Uma história de 50 anos

O Bandeira Científica começou a se desenvolver em 1957 por um grupo de professores da Faculdade de Medicina, com o objetivo de levar alunos da faculdade para conhecer a realidade do Brasil. Eram atividades de pesquisas de campo, projetos científicos, de avaliação de vetores, parasitoses, alguma coisa relacionada a atividade educacional e prevenção de doenças. Na época, era uma ação esporádica, mas foram realizadas várias expedições à Bahia, Ilha do Marajó, ao Pará, a Minas, a Mato Grosso. Em 1969, o regime militar acabou dificultando as ações do projeto, consideradas subversivas. Acabou sendo reeditado em 1998. Em 2000, foi a Rondônia e, no ano seguinte, ao Maranhão, onde atuou em parceria com o Programa Saúde da Família local. “O Saúde da Família é importante aliado nosso, porque dentro dela tem médico, enfermeiro e agente de saúde. O agente de saúde, saído da própria comunidade, além de interface, é multiplicador”, diz o coordenador. “Capacitamos esses agentes com cursos e palestras de planejamento familiar, doenças sexualmente transmissíveis, primeiros socorros.
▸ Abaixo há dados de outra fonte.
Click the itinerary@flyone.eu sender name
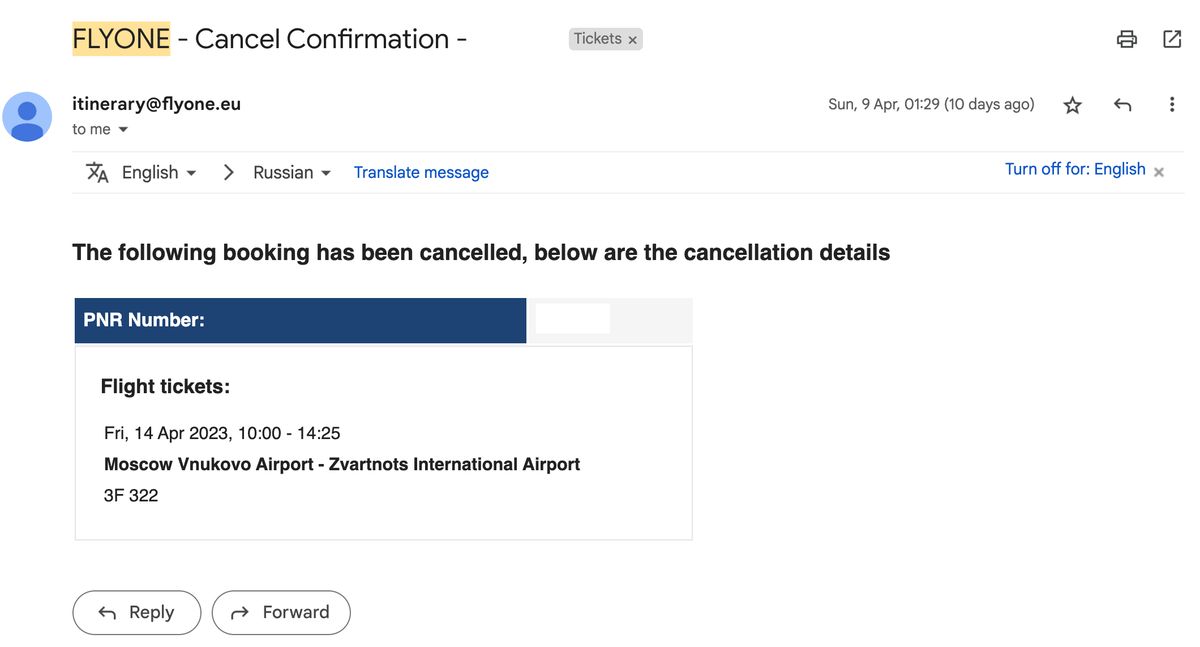1200x647 pixels. (x=156, y=104)
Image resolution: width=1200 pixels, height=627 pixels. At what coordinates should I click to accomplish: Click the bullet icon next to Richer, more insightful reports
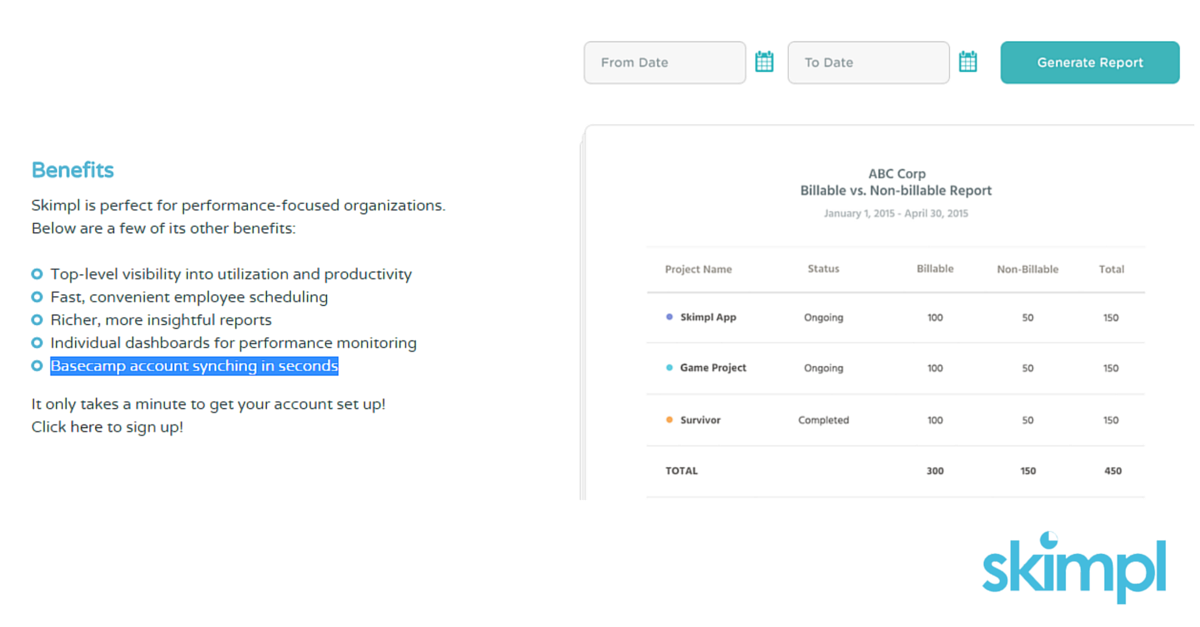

Desde 1998, o projeto já beneficiou 12 municípios, atendendo mais de 30 mil pessoas, firmou diversas parcerias com as universidades locais, além de colabor na reativação de alguns hospitais. “Quando a Bandeira sai do município, a fila fica bem reduzida”, conta o coordenador.

A Bandeira Científica 2006 teve a participação de acadêmicos e profissionais da FMUSP, da Faculdade de Saúde Pública, Faculdade de Odontologia, Instituto de Psicologia, Escola Politécnia e Escola Superior de Agricultura Luiz de Queiroz. Integraram a missão, ainda, a Universidade Federal de Rondônia e a Faculdade São Lucas. Tem supervisão do professor Paulo Hilário do Nascimento Saldiva e apoio de diversas instituições públicas e privadas, incluindo o Hospital das Clínicas da FMUSP, a Força Aérea Brasileira, a Sanofi-Aventis e Fundação para o Remédio Popular (Furp), entre outras.